The FOCUS4-D molecular cohort includes patients whose tumour biomarker assessment confirms wildtype status for BRAF, PIK3CA, KRAS & NRAS. Following 16 weeks of first-line therapy, patients with stable or responding tumours were randomised to receive either oral AZD8931 or matching placebo. Patients were followed for progression-free-survival (PFS) as the primary outcome according to RECIST v1.1 criteria. Secondary outcomes included toxicity. Pre-planned interim analyses were agreed using Multi-Arm Multi-Stage (MAMS) trial design methodology triggered by occurrence of PFS events in the placebo arm. Cox regression was used to estimate PFS hazard ratios of AZD8931 relative to placebo adjusted for minimisation factors.

Results

Across 18 UK sites, 32 patients were randomised (16 into each arm) between February 2014 and March 2016. Patients were balanced for baseline characteristics.
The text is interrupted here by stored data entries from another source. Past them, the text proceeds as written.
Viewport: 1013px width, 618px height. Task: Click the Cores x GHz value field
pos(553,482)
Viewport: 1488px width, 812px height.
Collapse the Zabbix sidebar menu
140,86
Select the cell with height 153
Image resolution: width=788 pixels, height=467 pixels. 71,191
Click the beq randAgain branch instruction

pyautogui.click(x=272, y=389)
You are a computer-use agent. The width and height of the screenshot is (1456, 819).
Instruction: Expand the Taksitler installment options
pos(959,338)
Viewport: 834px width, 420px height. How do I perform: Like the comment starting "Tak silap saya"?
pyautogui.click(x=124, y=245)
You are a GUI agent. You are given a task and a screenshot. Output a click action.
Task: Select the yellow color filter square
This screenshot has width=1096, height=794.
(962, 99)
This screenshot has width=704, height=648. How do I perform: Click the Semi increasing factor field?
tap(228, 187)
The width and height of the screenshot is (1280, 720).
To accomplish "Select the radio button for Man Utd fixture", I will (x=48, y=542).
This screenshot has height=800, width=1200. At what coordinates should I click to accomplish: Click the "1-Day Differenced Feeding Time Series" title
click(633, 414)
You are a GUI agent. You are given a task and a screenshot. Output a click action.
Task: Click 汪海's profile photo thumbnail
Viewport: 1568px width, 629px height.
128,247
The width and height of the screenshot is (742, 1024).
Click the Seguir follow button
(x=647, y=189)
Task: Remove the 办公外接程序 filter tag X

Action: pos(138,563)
At the first pre-planned interim analysis, the Independent Data Monitoring Committee recommended closure of FOCUS4-D on grounds of lack of activity. At this analysis, 26 patients had experienced a PFS event (11 in the placebo arm). Analyses by both Intention-to-treat (HR=1.31 [95% CI 0.56-3.08], p=0.54) and per-protocol (HR=1.42 [95% CI 0.58-3.50], p=0.49) did not indicate any benefit for PFS. Toxicity was minimal with the most frequent relating to skin rash; graded at ≥3 in 2 patients (13%).

Conclusion

Despite minimal toxicity, there was no evidence to suggest any efficacy of single agent Her 1,2,3 inhibition in aCRC patients whose tumour is wildtype for BRAF, PIK3CA, KRAS and NRAS after induction therapy in the first-line setting.